# [RECORDS PROVIDED]
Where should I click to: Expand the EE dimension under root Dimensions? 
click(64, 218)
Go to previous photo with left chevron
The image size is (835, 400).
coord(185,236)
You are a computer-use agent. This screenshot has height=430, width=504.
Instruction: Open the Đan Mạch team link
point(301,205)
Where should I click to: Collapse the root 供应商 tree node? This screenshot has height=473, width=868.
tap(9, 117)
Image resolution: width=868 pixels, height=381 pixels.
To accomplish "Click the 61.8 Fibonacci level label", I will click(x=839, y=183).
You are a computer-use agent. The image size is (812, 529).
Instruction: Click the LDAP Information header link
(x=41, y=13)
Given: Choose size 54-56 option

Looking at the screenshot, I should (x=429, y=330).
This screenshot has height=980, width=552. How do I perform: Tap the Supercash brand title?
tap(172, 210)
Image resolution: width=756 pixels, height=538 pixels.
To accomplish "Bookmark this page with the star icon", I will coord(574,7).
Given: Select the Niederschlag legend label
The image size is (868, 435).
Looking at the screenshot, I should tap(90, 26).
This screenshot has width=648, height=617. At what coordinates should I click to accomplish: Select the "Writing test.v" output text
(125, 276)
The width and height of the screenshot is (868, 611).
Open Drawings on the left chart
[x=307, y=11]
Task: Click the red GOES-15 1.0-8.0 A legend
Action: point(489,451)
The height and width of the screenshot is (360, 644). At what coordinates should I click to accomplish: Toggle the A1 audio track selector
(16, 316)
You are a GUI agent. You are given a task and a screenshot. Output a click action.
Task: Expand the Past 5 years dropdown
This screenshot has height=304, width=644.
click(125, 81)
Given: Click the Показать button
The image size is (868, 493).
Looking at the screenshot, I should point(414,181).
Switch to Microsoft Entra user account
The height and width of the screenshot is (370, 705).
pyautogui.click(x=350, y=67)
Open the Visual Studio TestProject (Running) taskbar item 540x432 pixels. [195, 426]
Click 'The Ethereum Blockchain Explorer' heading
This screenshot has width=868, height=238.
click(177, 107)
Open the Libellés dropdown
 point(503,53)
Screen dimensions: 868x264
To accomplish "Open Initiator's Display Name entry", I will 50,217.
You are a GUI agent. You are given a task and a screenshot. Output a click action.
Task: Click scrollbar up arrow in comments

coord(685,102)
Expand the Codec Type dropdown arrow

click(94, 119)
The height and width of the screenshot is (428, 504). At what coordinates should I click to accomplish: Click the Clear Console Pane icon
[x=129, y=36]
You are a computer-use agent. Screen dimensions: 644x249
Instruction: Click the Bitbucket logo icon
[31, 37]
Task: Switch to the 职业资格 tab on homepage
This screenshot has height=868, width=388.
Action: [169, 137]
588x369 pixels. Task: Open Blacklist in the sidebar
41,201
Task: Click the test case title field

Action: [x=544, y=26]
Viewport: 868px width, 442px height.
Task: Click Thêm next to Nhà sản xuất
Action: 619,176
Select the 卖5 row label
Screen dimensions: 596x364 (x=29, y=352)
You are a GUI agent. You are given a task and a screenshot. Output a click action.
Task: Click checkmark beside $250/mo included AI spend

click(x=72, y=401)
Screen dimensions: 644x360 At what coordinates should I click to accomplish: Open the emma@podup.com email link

# [WORK REQUIRED]
Everything from the line with "Instruction: Click the Bitbucket logo icon" through the last line of the entries is to be written out again, unchanged; nothing else belongs in the answer.

# [TASK RESULT]
Instruction: Click the Bitbucket logo icon
[31, 37]
Task: Switch to the 职业资格 tab on homepage
This screenshot has height=868, width=388.
Action: [169, 137]
588x369 pixels. Task: Open Blacklist in the sidebar
41,201
Task: Click the test case title field

Action: [x=544, y=26]
Viewport: 868px width, 442px height.
Task: Click Thêm next to Nhà sản xuất
Action: 619,176
Select the 卖5 row label
Screen dimensions: 596x364 (x=29, y=352)
You are a GUI agent. You are given a task and a screenshot. Output a click action.
Task: Click checkmark beside $250/mo included AI spend

click(x=72, y=401)
Screen dimensions: 644x360 At what coordinates should I click to accomplish: Open the emma@podup.com email link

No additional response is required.